Who Is The Gifted/Able Underachievers?


 
GENERAL GIFTED UNDERACHIEVERS' CHARACTERS:

Low self-esteem; feelings of inferiority

Consistently negative attitude toward school and learning; apathetic and unmotivated

Poor attention span/daydreaming where bored

Low tolerance for completing tasks that seem irrelevant/uninteresting

Reluctance to take risks or exhibits inappropriate risk-taking

Discomfort with competition; highly sensitive to criticism

Lack of perseverance

Lack of goal-directed behavior

Social isolation

Low/inconsistent academic performance

Lack of organizational skills; loses or forgets assignments

Disruptiveness in class and resistance to class activities

Power struggles with authorities; questions rules and customs
 

Common Factors Of Underachievers At School and Home

 
CHARACTERISTICS OF UNDERACHIEVER AT SCHOOL:

Negative relationship or lack of student-teacher connection

Lack of supportive classroom climate

Low teacher expectations

School culture perpetuating low expectations or mediocrity; anti-intellectual peer atmosphere

Cultural mismatch between teaching and learning style

Lack of teacher training in culturally relevant or gifted education

Lack of differentiated, motivating instruction with flexibility/choice

Excessive use of competition or measured comparison

CHARACTERISTICS OF UNDERACHIEVER AT HOME:

Lack of optimism

Feelings of helplessness and hopelessness

Less assertive about child's education

Less assertive about child's education

Unrealistic and unclear expectations
 

Effective Strategy: Setting "Motivation Traps"

 
If teachers have not learned the effective strategy of motivation traps, they ought to know that this is a way to "bait" or "trap" students with high interest content into using and developing standards-based skills. It's a win-win strategy for both students and teachers. Students are given the opportunity to interact with high-interest topics during the instructional day (rather than being deliberately cut off from these topics), and teachers are able to hook students into interacting and comprehending academic standards.
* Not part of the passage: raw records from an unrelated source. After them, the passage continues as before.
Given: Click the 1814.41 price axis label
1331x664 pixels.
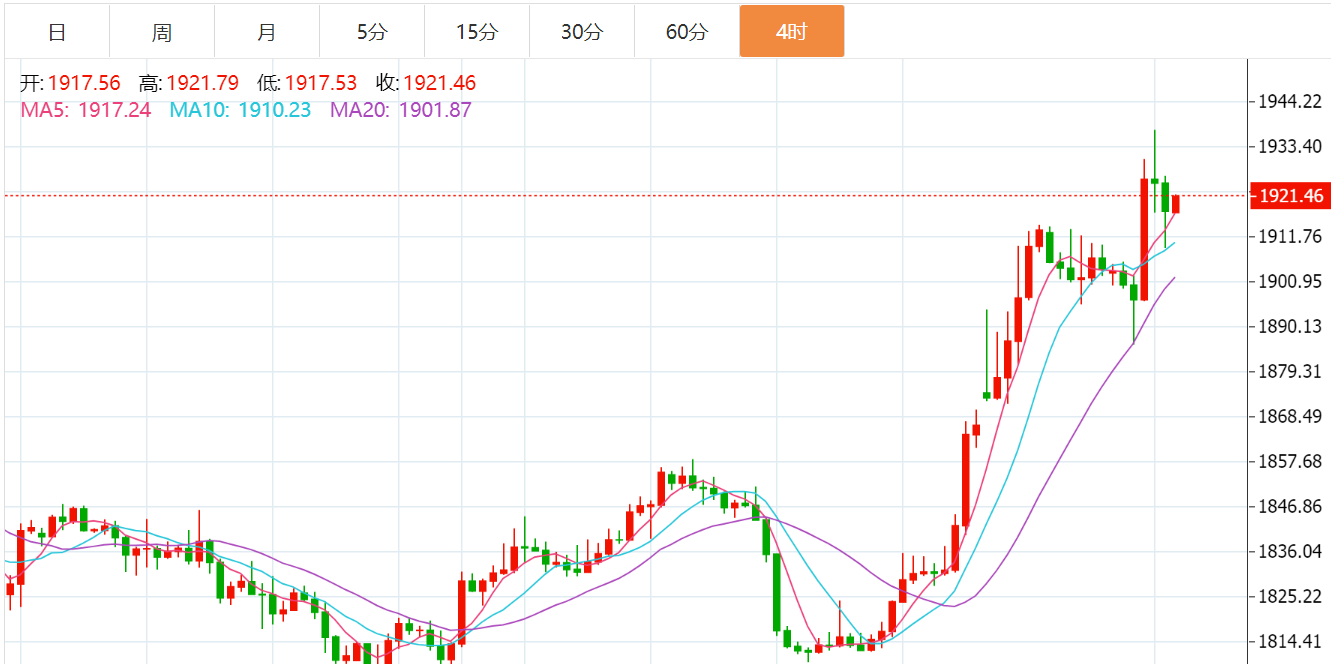Looking at the screenshot, I should coord(1290,642).

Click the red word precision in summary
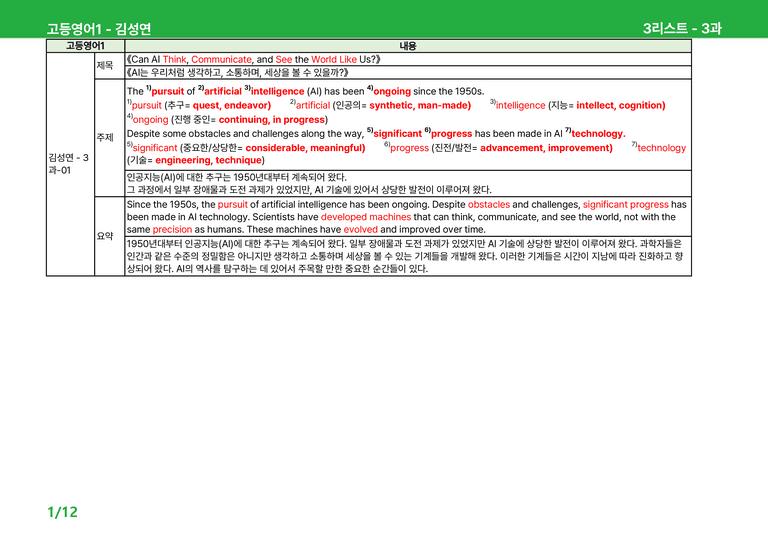(172, 230)
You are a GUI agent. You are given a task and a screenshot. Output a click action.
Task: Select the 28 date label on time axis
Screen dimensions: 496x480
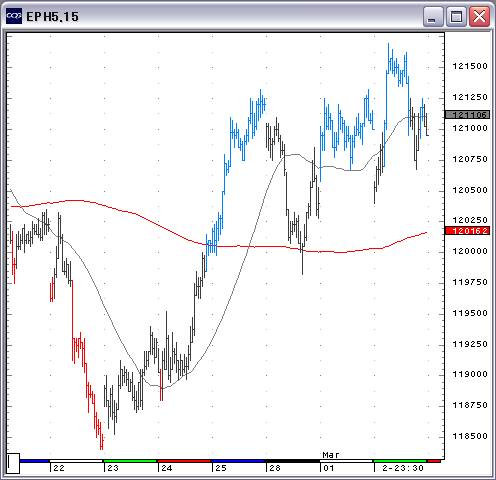tap(275, 468)
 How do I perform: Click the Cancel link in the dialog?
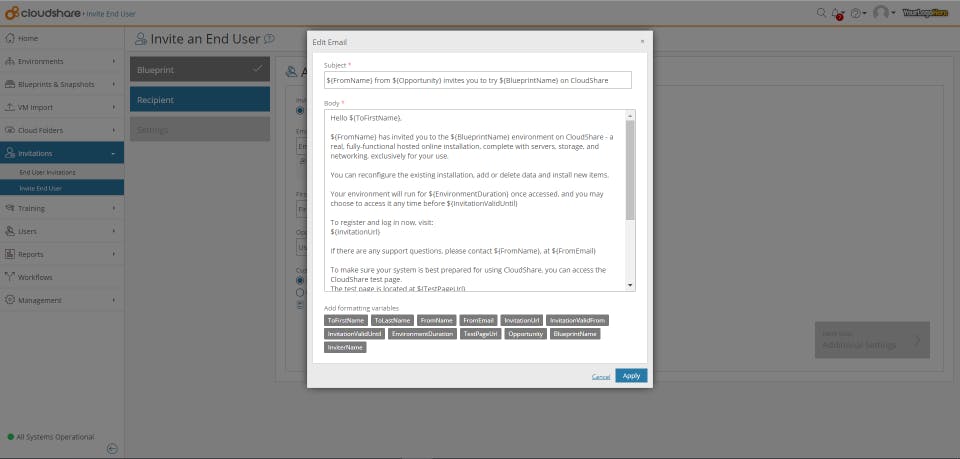tap(601, 376)
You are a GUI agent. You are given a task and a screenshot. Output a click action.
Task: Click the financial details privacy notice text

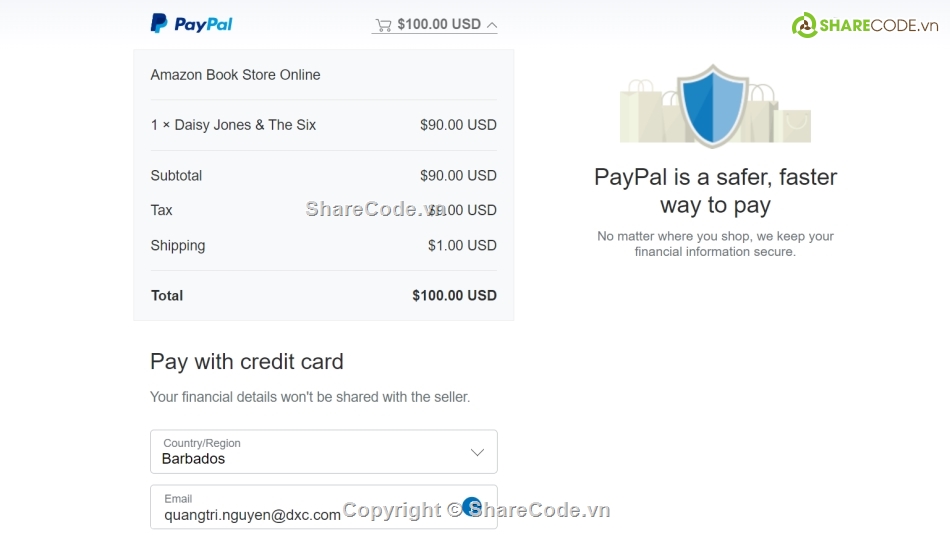click(310, 397)
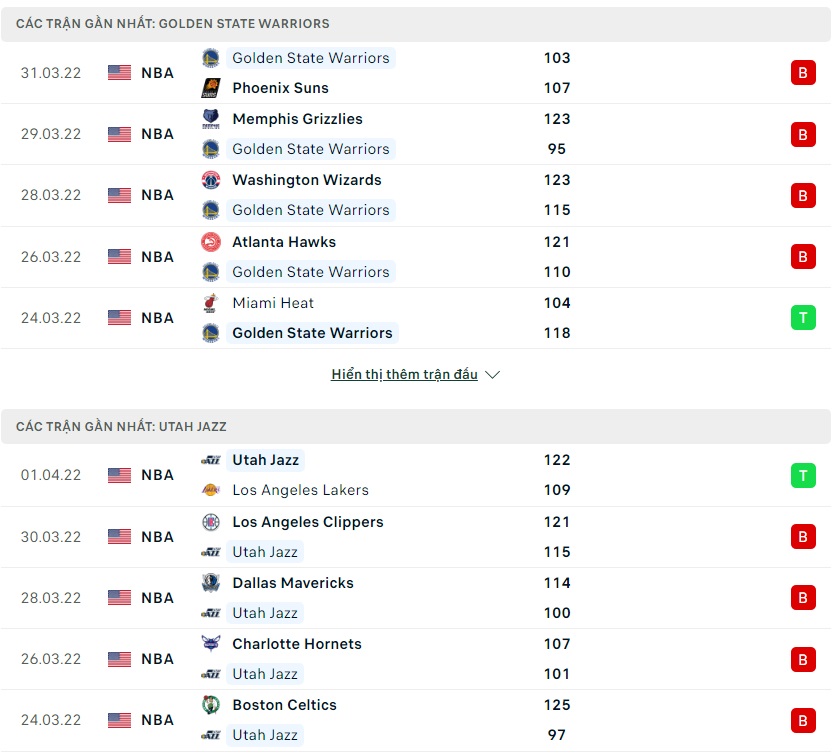Click the chevron arrow beside Hiển thị thêm trận đấu
834x754 pixels.
[x=492, y=375]
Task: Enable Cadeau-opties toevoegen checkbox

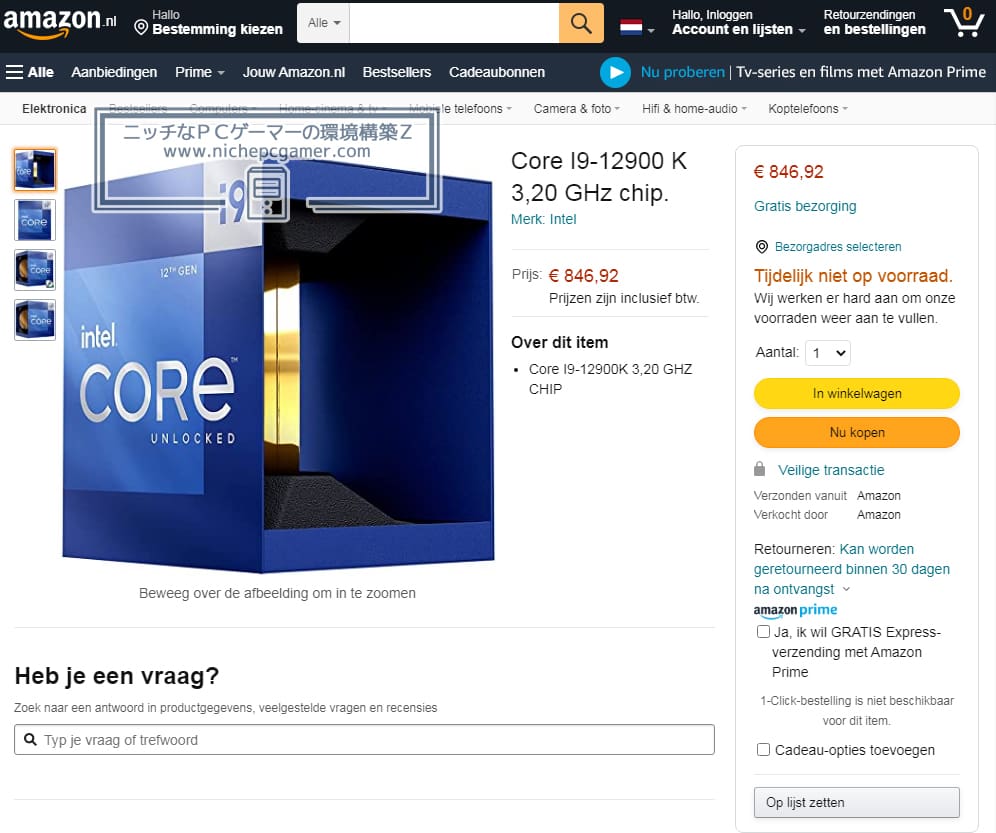Action: tap(764, 750)
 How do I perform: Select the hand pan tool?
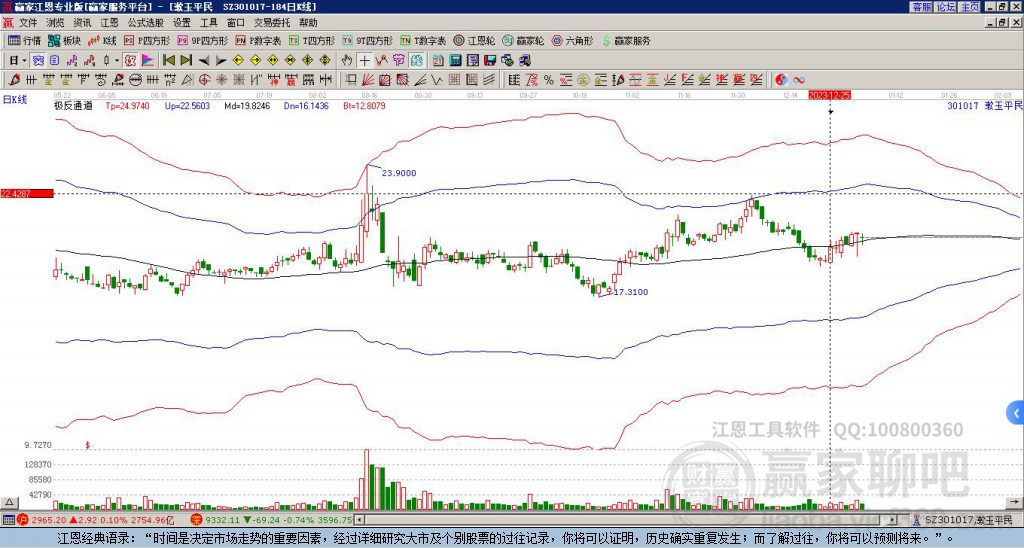[x=347, y=61]
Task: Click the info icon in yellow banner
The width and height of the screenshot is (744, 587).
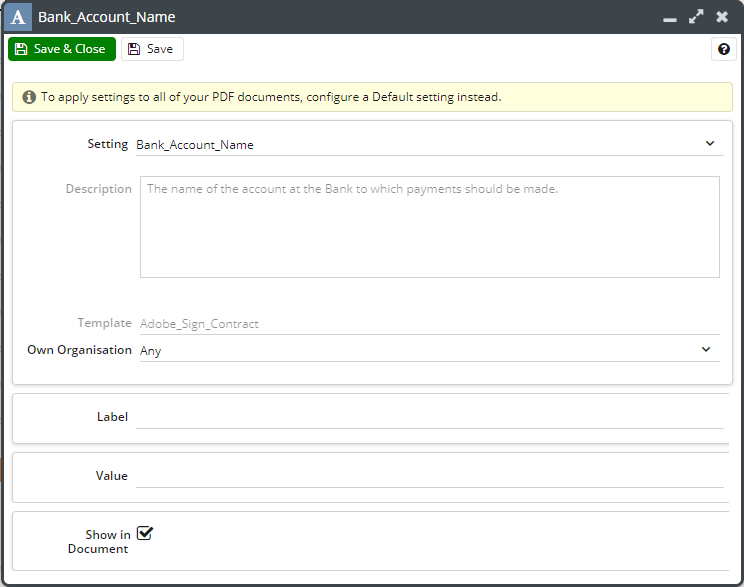Action: pyautogui.click(x=28, y=98)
What Are the Different Motivational Traps?

 
Some Categories:

Hero Traps-- Children all have heroes, famous athletes, movie stars, musicians, authors, etc. Teachers can find ways to incorporate students' heroes as bait in most disciplines. Examples: Letter writing to heroes, hero biographies, mock interviews of heroes, writing a movie script starring the hero, calculating and creating a statistics report for athletes, creating a budget using a hero's salary, timeline/geneaology chart of a hero's life, direct a music video of a hero's music or write our own music in the same style.

Intense-Interest Traps-- The intense interest can be dinosaurs, cars, video games, fashion, music, basketball, etc. and can be incorporated into classroom lessons or pursued by students through independent study. Examples: Independent study/research in an interest area, draw/label diagrams of interest to create a book, classify and categorize items of interest, measure/compute statistics (weight, price, speed, etc.), historical study of interest area.

Classroom Club Traps-- Promoting high-interest classroom clubs can help students with social and academic growth, combining high-interest "bait" and new peer relationship, thus encouraging leadership opportunities and problem-solving skills. Examples: Cooking Club (create recipes, public and sell cookbooks), Garden Club (study in past, present and future of agriculture), Classroom Journalism Club (interviews, book and movie reviews, editorials, photographs)

Social and Emotional Needs Traps-- Underachievers may grave acceptance and attention, which may be satisfied by this "trap." Examples: Note Passing to peers (involving pen-pal program) and positive notes about peers to report out to the class at a scheduled time.